— DATASET EXTRACT —
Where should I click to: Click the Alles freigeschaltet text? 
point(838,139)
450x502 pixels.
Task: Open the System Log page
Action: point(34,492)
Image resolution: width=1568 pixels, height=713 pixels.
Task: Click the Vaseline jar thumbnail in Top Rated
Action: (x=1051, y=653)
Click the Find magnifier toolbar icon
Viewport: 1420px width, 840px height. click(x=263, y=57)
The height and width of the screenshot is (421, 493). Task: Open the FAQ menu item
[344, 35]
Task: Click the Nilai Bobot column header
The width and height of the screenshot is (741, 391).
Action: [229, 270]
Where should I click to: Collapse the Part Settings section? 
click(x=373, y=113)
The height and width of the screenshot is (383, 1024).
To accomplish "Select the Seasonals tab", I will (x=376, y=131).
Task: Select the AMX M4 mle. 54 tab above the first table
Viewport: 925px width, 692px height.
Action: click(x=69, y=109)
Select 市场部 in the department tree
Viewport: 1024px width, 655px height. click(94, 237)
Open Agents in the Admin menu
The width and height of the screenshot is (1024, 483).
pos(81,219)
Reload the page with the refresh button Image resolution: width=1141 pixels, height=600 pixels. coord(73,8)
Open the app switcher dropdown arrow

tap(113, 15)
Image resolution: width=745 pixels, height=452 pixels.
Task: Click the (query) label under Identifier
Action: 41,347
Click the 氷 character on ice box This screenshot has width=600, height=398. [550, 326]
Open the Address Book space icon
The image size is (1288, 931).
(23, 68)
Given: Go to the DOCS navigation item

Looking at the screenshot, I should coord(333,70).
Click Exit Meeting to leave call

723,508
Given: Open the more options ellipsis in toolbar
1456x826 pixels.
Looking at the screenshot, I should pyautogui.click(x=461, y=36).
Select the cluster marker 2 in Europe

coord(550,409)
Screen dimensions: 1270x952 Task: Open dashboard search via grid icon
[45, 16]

— AIM OF THE TASK —
Rewrite all the lines above, replacing "magnifier" with "search" and leaving everything else unchanged.

— CORRECT RESPONSE —
Where should I click to: Click the Alles freigeschaltet text? 
point(838,139)
450x502 pixels.
Task: Open the System Log page
Action: point(34,492)
Image resolution: width=1568 pixels, height=713 pixels.
Task: Click the Vaseline jar thumbnail in Top Rated
Action: (x=1051, y=653)
Click the Find search toolbar icon
Viewport: 1420px width, 840px height. click(x=263, y=57)
The height and width of the screenshot is (421, 493). Task: Open the FAQ menu item
[344, 35]
Task: Click the Nilai Bobot column header
The width and height of the screenshot is (741, 391).
Action: [229, 270]
Where should I click to: Collapse the Part Settings section? 
click(x=373, y=113)
The height and width of the screenshot is (383, 1024).
To accomplish "Select the Seasonals tab", I will (x=376, y=131).
Task: Select the AMX M4 mle. 54 tab above the first table
Viewport: 925px width, 692px height.
Action: click(x=69, y=109)
Select 市场部 in the department tree
Viewport: 1024px width, 655px height. click(94, 237)
Open Agents in the Admin menu
The width and height of the screenshot is (1024, 483).
pos(81,219)
Reload the page with the refresh button Image resolution: width=1141 pixels, height=600 pixels. coord(73,8)
Open the app switcher dropdown arrow

tap(113, 15)
Image resolution: width=745 pixels, height=452 pixels.
Task: Click the (query) label under Identifier
Action: 41,347
Click the 氷 character on ice box This screenshot has width=600, height=398. [550, 326]
Open the Address Book space icon
The image size is (1288, 931).
(23, 68)
Given: Go to the DOCS navigation item

Looking at the screenshot, I should coord(333,70).
Click Exit Meeting to leave call

723,508
Given: Open the more options ellipsis in toolbar
1456x826 pixels.
Looking at the screenshot, I should pyautogui.click(x=461, y=36).
Select the cluster marker 2 in Europe

coord(550,409)
Screen dimensions: 1270x952 Task: Open dashboard search via grid icon
[45, 16]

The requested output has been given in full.